== Stated task ==
Pull out each line of the records that contains the word "badge" and list those lines.

*-*-*

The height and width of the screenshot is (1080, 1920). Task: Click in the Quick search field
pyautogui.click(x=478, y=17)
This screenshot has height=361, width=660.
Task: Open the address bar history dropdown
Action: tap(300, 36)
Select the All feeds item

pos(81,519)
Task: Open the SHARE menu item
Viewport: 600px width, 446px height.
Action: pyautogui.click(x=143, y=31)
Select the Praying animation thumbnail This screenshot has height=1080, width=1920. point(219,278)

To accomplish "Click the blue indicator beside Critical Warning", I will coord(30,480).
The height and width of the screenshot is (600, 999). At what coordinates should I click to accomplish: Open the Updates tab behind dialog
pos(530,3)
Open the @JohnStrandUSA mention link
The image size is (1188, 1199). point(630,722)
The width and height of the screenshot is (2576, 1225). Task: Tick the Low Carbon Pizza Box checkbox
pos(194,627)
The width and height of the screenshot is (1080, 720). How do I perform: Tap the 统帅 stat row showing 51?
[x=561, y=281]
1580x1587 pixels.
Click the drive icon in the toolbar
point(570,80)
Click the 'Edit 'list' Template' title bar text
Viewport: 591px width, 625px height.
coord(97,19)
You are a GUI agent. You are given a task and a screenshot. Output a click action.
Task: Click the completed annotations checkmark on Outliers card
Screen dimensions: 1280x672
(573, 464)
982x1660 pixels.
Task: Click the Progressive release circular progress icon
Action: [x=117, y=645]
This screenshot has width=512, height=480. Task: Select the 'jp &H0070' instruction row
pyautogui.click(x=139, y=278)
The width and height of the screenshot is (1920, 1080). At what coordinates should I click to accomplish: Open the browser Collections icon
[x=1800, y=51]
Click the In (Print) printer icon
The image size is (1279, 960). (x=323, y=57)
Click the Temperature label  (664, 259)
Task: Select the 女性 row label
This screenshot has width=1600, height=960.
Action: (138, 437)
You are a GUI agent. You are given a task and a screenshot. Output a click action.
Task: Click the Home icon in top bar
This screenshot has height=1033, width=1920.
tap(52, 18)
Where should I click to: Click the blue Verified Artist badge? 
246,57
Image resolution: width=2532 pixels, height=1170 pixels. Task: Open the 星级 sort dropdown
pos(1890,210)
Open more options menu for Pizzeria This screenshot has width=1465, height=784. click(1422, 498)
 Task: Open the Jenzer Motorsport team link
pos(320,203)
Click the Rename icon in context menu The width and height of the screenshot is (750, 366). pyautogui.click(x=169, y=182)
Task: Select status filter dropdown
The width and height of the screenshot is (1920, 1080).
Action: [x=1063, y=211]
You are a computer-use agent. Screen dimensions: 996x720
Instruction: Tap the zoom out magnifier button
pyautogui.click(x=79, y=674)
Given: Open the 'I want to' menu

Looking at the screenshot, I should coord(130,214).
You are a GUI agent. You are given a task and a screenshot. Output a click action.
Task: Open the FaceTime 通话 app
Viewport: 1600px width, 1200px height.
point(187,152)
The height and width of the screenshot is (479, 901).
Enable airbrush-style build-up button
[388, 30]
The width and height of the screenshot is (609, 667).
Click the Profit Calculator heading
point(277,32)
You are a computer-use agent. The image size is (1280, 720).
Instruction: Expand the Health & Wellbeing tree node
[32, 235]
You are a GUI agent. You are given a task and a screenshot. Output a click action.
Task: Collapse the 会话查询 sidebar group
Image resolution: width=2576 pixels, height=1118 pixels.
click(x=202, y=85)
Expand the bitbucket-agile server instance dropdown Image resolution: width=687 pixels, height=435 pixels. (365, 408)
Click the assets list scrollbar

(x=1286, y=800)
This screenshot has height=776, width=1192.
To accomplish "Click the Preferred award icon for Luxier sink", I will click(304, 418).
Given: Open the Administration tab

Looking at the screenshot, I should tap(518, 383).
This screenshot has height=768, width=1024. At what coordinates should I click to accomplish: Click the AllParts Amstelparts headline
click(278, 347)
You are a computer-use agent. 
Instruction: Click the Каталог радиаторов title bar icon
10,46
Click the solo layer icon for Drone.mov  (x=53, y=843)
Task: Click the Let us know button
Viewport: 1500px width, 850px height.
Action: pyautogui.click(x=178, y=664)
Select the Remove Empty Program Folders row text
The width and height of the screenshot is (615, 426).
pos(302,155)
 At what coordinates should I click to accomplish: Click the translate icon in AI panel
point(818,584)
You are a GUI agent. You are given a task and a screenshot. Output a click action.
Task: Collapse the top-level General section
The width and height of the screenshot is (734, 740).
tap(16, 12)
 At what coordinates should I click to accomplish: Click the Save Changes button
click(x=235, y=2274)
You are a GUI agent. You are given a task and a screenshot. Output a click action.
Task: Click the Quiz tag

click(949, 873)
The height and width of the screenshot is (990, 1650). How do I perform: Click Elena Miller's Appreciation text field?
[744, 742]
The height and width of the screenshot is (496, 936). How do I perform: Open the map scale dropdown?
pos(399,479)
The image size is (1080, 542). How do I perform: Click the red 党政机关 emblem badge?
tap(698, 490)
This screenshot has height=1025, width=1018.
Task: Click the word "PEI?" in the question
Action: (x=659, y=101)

*-*-*

== Complete answer ==
Where should I click to: Click the blue Verified Artist badge? 
The image size is (1080, 542). How do I perform: Click the red 党政机关 emblem badge?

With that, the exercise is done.